This week’s readings provide fodder for understanding the ways in different which histories are told at various sites. The anthropologist Cathy Stanton delved into Lowell National Historical Park (NHP) in her study. Stanton’s The Lowell Experiment: Public History in a Postindustrial City is an ethnographic study of the rituals that surrounded the Park’s creation and its later functioning roles. Like many other American towns and cities in the 1960s, Lowell was experiencing the effects of deindustrialization. As a measure of economic and cultural revitalization, the city of Lowell, “found new ways to yoke public and private investment together in aid of turning the city’s fortunes around” (5). Stanton takes an interesting approach in her study. She analyzed the performative nature of “history-making processes” and the role of public historians in creating interpretations for exhibits in Lowell where present-day actors were struggling to recapture a nostalgic view of the past.
Stanton, in particular, focuses on the ethnic demographics of Lowell throughout the twentieth century and the ways in which Lowell NHP’s leaders struggled to reconcile this history with the exhibit. Patrick Mogan, superintendent of schools in Lowell at the time, was heavily involved in revitalizing Lowell by turning to its past, but he resisted focusing on the conflicts that arose between different ethnic groups. While audiences were quite open to the nuances and challenges that this history demonstrated, Mogan was resistant to the idea. Stanton writes that, “Despite Mogan’s personal disapproval of interpretations that included emphasis on conflict or tension, the new social historians associated with the project as consultants and researchers were able to connect the plan with their own more critical focus on ethnic, immigrant, family, and labor histories” (89). Stanton fleshed out the controversies that arose as different groups sought to tell conflicting stories about their past.

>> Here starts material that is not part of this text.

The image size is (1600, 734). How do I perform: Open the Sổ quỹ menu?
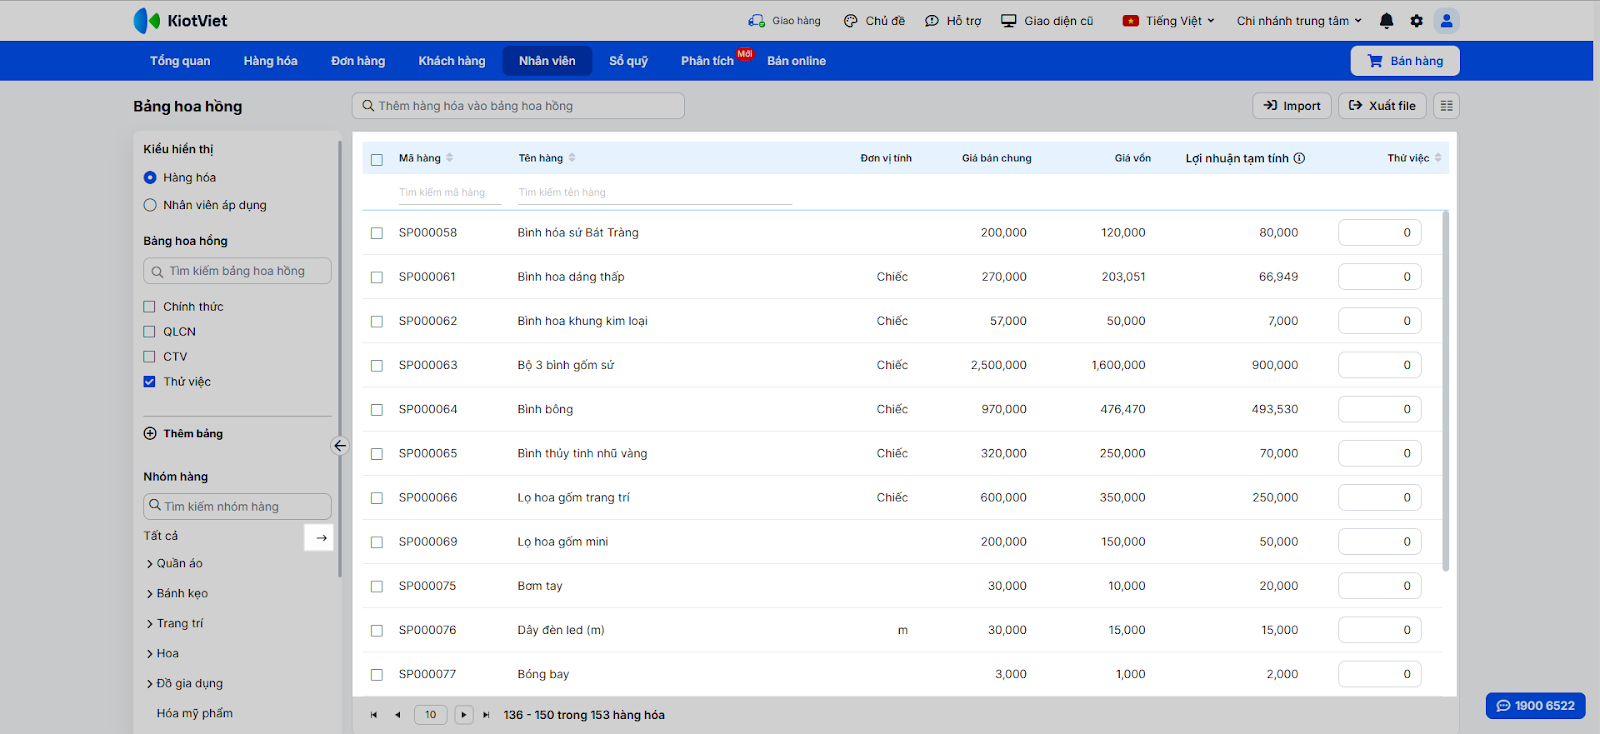(628, 61)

Similarly, the historian Gary Nash described the tensions of the National Park Service’s (NPS) exhibit on the Liberty Bell and the President’s House here in Philadelphia. The Liberty Bell was originally housed in Independence Hall, but was moved across the street in 1976. In the late 1990s, the NPS, in service of the 1997 General Management Plan that wished to create “a new VISION for the park in the twenty-first century,” worked to create a new exhibit for the Liberty Bell (Nash 76). The Liberty Bell was within steps of where several important American figures had not only lived, but owned slaves. Nash, along with other prominent historians and concerned Americans, contested the story that the NPS was telling about liberty and freedom within the confines of the Liberty Bell when ignoring the very real presence of slavery in the Philadelphia in the early republic.

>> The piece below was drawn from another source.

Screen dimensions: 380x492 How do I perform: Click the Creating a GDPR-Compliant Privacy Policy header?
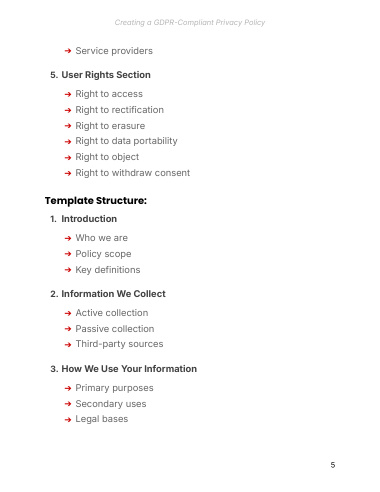190,22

A consensus at both Lowell NHP and various sites at the NPS in Philadelphia was met. An important lesson taken from these two instances is that the public is much more open to historical nuance than perhaps they are given credit for. The general public wants to be involved in the history-making process, as evidenced by the outcry that came from Philadelphians and the national public in response to the NPS’s exhibit on the Liberty Bell. It seems from these readings that contention arises just as much, if not more, within the academic community rather than between the public and academia. Public historians struggle to find consensus with one another. This may be one of the reasons that Stanton’s book is so important to the field of public history. Her self-conscious analysis of public historians delved into the processes and influences that seep into the history-making process. Public historians should not consider themselves exempt from many of the influences that work into the lives of the general public. We need to be just as much, if not more, aware of how these processes seep into our own professional outlook.